▸ **Aim of the task**
Wherever a picture appears, skip it and retype the rest of the data exactly.
++++ Exercise input
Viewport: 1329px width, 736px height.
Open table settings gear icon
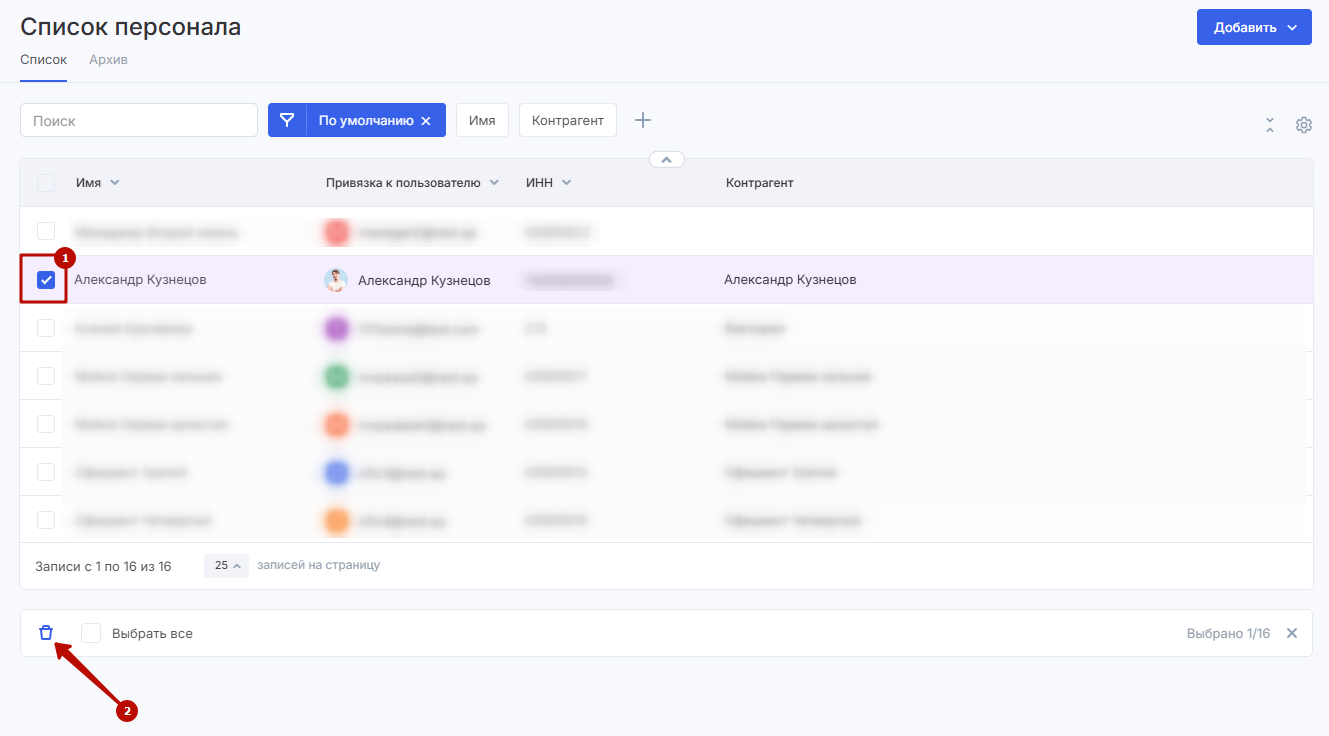point(1303,125)
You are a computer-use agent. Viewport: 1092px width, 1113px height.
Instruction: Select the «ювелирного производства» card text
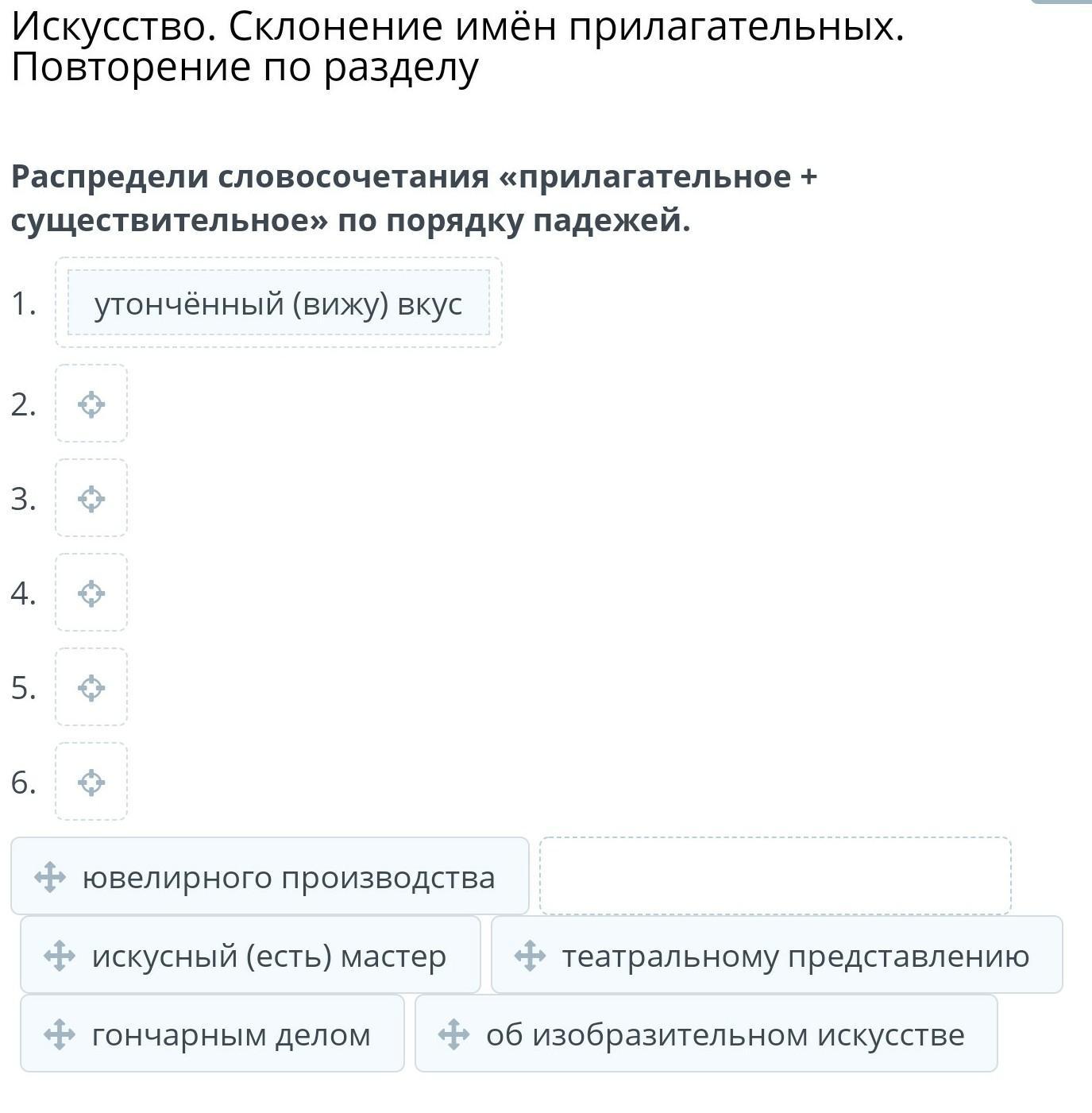289,877
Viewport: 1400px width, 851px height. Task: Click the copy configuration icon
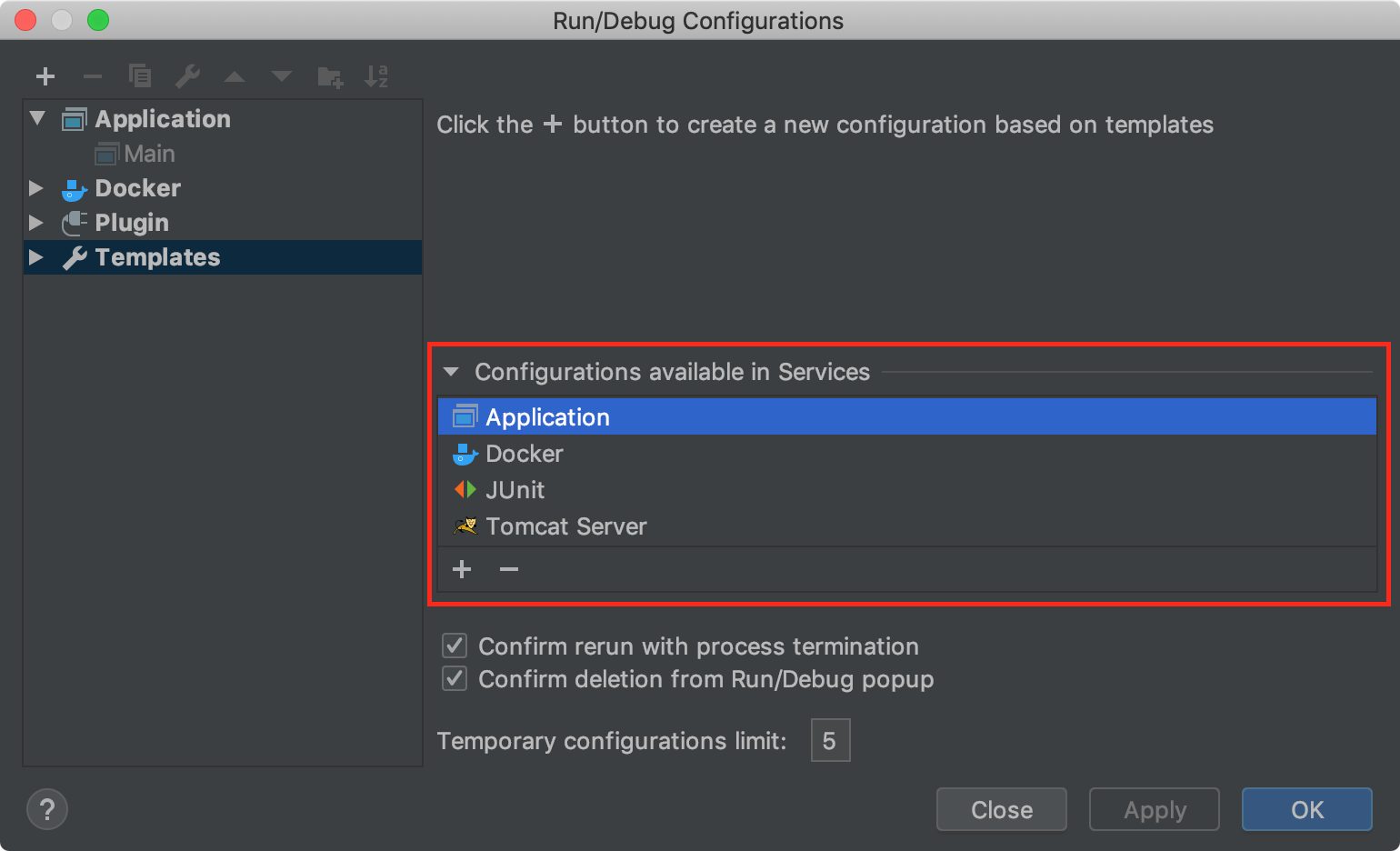(x=140, y=76)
++++++++
▸ **Expected answer**
Viewport: 1329px width, 736px height.
Open table settings gear icon
point(1303,125)
You are a computer-use agent. Viewport: 1092px width, 1113px height.
Instruction: Select the «ювелирного производства» card text
289,877
Viewport: 1400px width, 851px height. Task: Click the copy configuration icon
(x=140, y=76)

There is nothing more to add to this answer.